Han trascurrido veintitrés días desde el asalto masivo a Ceuta, pero el Gobierno español sigue sin decretar el estado de Alarma. Como Mónica García sigue aún negando la crisis sanitaria que desde el primer día han denunciado los médicos y que ahora están denunciando también las enfermeras. La pregunta obvia y casi filosófica es a qué responde esa cerrazón, ese empeño en no dar el brazo a torcer, esa negativa tajante a adoptar unas medidas básicas que frenarían por de pronto la indignación ciudadana y las justas críticas que están lloviendo sobre el Ejecutivo de Sánchez y su ministra de Sanidad. ¿Estamos ante un caso insólito de soberbia, estrategia política, mala fe o estupidez simplemente? Pasó otro tanto con la dana valenciana de octubre de 2024. Tampoco se declaró el estado de alarma y nos topamos con la misma frialdad por parte de Sánchez o de la propia Teresa Ribera, que aún en esas fechas iba de ministra para la retórica Transición Ecológica y de vicepresidenta tercera del Gobierno de la inhibición.

En aquella ocasión se explicó ese comportamiento como táctica política: actuaban así para que Mazón pagara sus errores y se cociera en su propia salsa. Pero ahora ni siquiera hay esa excusa y uno hace de veras lo posible por comprender. ¿Estamos ante un ‘modus operandi’? Ha llegado esta gente a la conclusión de que la inacción y la negación de la realidad son políticamente rentables? Y luego está la sonrisa. ¿De qué se ríe Mónica García cuando posa ante las cámaras? ¿De qué se ríen todos los miembros de este Gobierno marciano?

La negación de la realidad. La misma que vemos hoy ante la Ceuta desamparada la vimos ante la tragedia de Valencia.
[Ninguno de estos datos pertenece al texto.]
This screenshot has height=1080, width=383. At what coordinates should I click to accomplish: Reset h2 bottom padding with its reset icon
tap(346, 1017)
Y, antes que en esos dos casos, la pudimos ver ante la ley del ‘solo el sí es sí’ que puso en la calle a más de un centenar de agresores sexuales y supuso para otros 1.200 reducciones de condena mientras Irene Montero seguía en sus trece, orgullosa de la reforma y culpando a los jueces de los beneficios penitenciarios hasta que, dado el carácter sensible del tema para la izquierda, se decidió, ignorando la defensa numantina de la entonces ministra, rectificar el Código Penal.
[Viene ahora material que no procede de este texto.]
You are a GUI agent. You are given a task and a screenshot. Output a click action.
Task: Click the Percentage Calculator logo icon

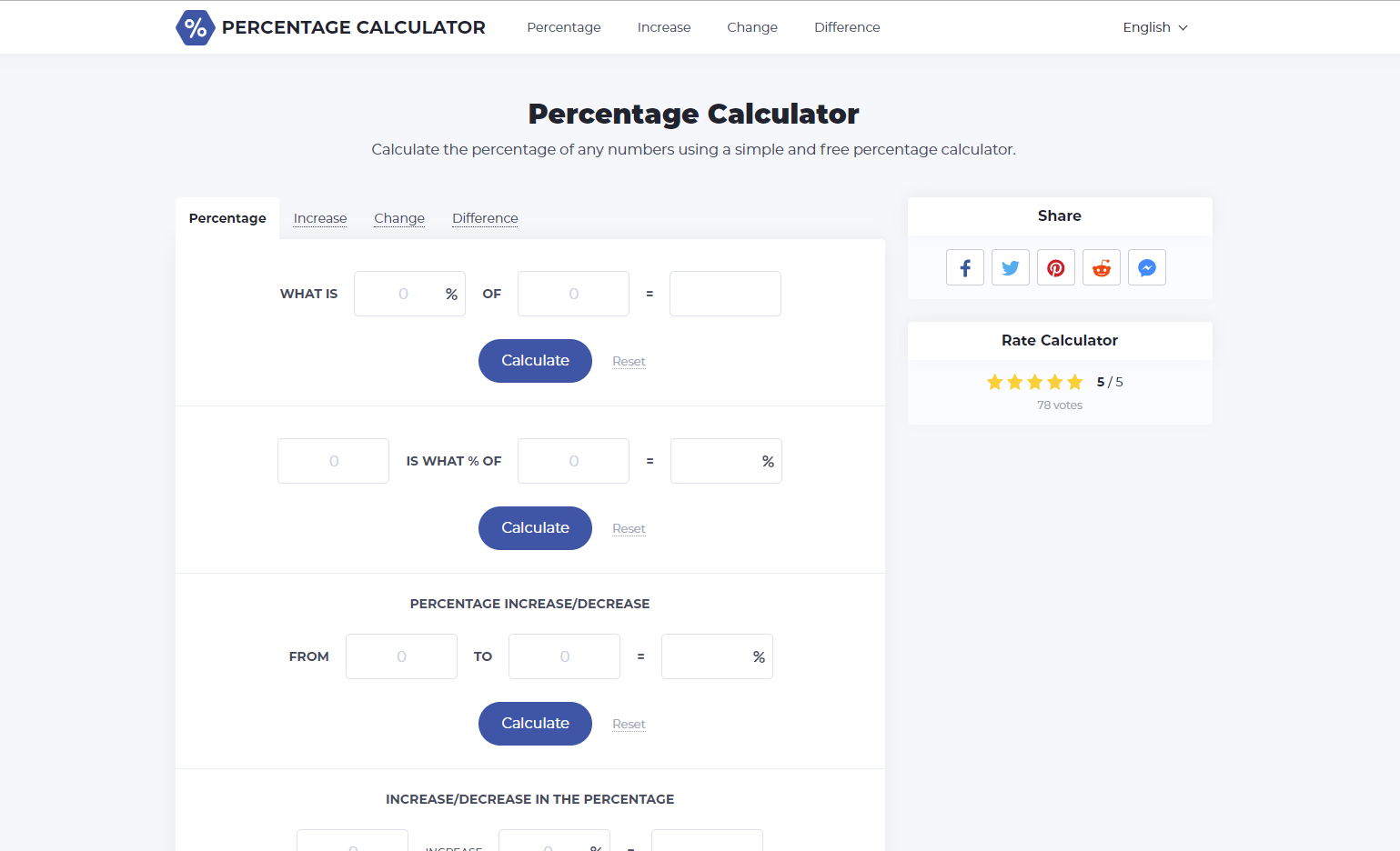[x=195, y=27]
Esta manera de actuar o, más bien de negarse a hacerlo; este empecinamiento en la pasividad y esta gelidez responden en términos éticos a una deshumanización del poder que nunca había llegado en España a cotas tan altas y explícitas. Siempre se ha dicho que la política requiere sangre fría y conchas de galápago, pero lo que está sucediendo en Ceuta, esa dejación en la protección de la población ya raya con el sadismo. No es que la situación demande el estado de alarma sino incluso el de emergencia nacional. Pero lo más alarmante de todo es el propio Gobierno y su obstinada enajenación.